TASK ITEM:
Would you please state how many lines in the entries contain the word "Pick"? Only the number should be given.

Stored data
┏━━

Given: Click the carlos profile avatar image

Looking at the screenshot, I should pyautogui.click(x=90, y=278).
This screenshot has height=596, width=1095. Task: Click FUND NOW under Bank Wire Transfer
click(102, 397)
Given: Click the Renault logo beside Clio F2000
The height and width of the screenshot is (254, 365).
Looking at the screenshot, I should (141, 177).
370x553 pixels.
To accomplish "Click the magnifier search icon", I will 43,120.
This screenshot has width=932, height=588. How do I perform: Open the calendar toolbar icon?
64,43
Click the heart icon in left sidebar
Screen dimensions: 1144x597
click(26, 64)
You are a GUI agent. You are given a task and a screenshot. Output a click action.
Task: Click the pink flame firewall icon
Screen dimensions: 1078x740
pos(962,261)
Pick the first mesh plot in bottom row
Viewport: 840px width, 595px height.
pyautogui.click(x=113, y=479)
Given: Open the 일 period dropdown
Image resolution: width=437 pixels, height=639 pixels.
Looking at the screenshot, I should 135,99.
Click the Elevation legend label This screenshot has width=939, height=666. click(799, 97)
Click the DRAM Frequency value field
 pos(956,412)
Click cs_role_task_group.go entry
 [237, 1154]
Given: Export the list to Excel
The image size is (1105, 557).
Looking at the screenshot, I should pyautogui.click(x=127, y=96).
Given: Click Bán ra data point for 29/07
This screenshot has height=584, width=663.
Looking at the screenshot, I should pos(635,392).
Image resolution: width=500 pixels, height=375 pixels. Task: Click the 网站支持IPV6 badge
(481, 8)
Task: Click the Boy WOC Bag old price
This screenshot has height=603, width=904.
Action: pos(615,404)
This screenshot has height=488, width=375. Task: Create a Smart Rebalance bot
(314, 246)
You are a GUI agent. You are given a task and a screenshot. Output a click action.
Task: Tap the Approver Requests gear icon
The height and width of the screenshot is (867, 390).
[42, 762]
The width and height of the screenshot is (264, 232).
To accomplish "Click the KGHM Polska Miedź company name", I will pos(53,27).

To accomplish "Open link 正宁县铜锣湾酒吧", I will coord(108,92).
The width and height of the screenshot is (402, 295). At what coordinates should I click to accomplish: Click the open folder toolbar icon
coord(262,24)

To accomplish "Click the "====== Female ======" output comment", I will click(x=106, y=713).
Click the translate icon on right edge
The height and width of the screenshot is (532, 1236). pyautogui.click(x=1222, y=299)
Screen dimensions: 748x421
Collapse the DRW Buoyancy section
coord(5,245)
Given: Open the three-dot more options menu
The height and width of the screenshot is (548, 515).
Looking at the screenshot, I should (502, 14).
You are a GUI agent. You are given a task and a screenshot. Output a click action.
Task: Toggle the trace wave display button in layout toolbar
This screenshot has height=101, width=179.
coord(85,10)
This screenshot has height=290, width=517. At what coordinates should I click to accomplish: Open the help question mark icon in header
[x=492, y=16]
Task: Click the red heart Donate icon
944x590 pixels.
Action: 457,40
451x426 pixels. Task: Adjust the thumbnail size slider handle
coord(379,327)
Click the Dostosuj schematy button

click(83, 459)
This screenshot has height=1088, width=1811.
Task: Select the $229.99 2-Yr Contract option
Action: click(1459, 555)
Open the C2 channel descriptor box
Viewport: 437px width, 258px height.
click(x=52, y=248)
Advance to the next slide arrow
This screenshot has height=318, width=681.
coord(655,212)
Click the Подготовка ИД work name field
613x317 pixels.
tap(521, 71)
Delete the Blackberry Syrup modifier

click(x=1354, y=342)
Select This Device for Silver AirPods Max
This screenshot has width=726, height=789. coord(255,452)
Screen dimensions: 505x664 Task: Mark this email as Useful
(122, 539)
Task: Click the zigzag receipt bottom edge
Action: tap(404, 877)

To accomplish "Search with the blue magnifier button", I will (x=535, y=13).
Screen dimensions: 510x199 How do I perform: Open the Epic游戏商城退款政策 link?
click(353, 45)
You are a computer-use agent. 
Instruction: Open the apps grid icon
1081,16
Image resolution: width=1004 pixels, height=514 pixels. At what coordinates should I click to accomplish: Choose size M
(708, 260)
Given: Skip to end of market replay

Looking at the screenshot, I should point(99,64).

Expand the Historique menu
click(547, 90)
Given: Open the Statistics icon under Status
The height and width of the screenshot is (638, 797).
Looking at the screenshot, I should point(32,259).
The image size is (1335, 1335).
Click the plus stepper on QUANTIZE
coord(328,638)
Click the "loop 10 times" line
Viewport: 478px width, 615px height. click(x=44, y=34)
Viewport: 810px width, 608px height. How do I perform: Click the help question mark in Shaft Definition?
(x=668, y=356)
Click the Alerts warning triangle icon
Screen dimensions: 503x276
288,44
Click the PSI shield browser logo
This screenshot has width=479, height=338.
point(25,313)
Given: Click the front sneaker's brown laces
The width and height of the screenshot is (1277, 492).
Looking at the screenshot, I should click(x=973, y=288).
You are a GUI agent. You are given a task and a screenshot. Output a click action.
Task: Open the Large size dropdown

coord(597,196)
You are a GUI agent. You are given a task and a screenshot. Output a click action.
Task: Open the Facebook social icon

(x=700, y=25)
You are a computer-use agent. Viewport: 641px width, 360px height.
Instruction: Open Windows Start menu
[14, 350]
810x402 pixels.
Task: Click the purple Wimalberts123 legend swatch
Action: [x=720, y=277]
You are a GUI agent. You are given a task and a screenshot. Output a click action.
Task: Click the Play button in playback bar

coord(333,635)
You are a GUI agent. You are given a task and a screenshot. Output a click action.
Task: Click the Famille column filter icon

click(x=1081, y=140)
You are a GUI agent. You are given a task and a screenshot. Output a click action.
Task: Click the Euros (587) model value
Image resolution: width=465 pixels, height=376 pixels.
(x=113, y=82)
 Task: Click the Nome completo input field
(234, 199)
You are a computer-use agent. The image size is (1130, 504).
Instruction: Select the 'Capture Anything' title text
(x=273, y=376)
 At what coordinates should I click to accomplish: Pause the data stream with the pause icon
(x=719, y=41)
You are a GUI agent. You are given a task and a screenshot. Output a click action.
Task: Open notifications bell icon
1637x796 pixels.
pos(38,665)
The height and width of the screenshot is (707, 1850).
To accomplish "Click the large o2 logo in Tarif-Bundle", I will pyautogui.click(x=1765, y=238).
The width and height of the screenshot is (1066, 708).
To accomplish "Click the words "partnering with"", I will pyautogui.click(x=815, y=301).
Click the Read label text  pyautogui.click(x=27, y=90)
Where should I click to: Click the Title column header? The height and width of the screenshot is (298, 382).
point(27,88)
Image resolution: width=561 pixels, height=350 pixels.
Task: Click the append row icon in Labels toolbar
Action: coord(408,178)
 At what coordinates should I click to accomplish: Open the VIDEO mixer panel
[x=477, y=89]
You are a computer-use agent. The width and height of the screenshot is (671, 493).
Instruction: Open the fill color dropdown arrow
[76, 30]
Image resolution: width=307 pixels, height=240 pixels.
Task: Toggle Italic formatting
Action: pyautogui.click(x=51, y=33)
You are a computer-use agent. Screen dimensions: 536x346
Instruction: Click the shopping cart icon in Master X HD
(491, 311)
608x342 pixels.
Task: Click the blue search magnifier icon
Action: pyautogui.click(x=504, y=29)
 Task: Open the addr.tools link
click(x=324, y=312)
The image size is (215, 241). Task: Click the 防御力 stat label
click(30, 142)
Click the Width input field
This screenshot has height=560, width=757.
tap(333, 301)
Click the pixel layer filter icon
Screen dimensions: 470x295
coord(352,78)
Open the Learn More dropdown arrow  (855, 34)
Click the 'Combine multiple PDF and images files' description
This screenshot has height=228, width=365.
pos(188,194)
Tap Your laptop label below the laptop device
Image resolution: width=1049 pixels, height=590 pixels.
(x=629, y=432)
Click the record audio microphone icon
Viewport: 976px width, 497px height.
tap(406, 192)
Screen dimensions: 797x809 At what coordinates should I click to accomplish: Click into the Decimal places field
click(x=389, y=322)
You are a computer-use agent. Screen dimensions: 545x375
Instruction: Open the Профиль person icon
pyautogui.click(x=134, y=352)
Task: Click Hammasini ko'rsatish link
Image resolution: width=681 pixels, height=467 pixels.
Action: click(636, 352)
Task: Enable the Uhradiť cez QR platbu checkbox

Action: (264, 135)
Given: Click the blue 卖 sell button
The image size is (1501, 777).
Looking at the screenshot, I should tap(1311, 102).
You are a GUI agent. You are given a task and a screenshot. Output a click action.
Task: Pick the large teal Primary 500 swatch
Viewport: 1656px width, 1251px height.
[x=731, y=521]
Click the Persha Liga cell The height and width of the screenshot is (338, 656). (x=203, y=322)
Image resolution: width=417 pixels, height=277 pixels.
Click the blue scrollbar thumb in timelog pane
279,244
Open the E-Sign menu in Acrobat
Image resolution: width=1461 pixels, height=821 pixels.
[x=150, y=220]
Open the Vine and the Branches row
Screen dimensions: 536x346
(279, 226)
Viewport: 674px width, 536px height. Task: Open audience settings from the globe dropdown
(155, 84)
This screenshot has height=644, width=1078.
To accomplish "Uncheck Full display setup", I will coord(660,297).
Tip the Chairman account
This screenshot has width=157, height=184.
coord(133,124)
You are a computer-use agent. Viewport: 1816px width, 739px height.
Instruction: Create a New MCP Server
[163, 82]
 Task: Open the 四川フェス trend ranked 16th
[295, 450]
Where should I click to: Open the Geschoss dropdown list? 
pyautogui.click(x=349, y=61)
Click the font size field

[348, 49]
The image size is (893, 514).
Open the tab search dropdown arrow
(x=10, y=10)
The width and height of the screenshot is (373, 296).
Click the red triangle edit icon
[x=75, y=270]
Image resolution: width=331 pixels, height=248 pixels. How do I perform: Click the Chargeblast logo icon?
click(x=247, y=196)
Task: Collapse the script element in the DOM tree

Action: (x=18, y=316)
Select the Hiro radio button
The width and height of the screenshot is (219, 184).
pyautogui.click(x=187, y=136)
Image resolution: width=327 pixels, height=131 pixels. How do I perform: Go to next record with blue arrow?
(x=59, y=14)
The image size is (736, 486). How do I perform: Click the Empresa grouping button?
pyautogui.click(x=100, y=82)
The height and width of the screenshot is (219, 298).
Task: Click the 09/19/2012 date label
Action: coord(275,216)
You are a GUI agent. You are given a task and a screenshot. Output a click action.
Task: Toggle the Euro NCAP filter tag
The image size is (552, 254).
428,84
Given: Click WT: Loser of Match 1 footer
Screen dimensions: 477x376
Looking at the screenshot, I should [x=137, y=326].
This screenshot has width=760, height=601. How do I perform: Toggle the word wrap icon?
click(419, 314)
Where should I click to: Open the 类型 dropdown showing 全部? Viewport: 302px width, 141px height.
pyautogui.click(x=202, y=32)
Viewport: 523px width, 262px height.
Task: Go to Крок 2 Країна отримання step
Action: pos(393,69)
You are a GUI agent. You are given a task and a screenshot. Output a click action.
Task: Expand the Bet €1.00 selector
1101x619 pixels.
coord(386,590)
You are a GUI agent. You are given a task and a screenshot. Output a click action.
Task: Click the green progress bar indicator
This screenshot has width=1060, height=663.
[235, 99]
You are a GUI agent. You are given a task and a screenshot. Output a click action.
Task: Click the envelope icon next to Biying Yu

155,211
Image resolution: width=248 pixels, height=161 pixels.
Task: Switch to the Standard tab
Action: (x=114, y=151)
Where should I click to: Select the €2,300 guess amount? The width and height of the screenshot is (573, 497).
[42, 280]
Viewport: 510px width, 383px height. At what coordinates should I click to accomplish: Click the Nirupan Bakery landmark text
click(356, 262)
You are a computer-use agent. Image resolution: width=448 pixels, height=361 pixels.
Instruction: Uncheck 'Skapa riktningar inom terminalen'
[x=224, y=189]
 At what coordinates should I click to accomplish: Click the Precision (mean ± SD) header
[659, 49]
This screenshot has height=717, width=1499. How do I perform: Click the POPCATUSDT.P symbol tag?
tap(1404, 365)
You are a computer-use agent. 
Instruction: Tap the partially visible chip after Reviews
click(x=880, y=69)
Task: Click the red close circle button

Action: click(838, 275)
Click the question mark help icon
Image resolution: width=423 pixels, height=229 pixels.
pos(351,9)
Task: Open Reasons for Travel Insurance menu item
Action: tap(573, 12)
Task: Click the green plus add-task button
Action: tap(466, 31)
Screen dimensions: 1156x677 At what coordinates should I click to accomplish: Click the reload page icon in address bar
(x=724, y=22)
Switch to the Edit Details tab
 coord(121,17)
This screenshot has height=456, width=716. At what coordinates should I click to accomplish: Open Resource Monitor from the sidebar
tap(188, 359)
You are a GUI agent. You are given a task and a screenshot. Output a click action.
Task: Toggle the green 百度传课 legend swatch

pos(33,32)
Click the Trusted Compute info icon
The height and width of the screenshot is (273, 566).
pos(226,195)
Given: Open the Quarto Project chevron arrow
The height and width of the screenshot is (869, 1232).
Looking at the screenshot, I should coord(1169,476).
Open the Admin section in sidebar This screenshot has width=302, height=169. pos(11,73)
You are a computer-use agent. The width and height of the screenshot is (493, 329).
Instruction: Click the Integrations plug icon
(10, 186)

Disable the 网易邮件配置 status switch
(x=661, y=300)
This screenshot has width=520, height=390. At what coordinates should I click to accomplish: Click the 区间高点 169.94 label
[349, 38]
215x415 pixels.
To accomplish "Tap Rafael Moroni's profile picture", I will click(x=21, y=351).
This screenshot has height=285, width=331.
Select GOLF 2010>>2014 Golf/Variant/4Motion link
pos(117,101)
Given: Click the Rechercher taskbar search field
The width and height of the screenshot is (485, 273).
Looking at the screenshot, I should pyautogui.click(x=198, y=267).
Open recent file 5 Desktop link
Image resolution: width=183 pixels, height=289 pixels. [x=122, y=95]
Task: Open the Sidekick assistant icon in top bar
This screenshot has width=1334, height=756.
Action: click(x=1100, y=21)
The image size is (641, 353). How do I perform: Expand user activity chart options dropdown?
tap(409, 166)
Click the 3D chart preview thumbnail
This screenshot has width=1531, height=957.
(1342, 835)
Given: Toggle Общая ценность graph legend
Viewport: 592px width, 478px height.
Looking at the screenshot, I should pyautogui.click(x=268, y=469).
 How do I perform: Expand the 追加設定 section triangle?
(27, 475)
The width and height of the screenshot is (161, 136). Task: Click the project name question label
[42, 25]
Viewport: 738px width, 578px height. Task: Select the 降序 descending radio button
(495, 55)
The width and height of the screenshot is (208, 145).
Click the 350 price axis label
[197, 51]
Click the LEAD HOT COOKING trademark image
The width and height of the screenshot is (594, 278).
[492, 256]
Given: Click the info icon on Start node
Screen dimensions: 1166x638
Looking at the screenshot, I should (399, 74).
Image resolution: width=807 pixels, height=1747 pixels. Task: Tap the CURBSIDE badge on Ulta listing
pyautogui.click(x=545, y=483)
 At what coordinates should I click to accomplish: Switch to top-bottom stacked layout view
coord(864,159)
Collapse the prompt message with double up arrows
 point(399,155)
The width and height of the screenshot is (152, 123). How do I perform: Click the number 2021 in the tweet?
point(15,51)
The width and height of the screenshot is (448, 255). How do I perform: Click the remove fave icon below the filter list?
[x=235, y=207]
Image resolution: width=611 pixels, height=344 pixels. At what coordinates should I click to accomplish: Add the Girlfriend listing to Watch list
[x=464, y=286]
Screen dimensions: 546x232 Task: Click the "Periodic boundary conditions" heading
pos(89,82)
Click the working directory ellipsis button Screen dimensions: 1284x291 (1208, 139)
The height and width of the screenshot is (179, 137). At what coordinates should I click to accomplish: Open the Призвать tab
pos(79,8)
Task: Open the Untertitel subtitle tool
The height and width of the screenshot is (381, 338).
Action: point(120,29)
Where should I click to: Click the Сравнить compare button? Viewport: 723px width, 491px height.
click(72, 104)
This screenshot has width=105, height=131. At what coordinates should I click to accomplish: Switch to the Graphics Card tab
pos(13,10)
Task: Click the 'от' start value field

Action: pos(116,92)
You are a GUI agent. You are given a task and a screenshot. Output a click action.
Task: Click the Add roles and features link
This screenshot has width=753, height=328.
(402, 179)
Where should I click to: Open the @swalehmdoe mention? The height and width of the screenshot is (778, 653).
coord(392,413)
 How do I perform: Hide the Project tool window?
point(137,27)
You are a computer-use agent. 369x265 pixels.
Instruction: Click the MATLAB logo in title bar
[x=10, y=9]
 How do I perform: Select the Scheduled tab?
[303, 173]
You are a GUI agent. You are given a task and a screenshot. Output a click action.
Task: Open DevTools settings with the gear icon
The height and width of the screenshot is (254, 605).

┗━━

FINISHED EXERCISE:
2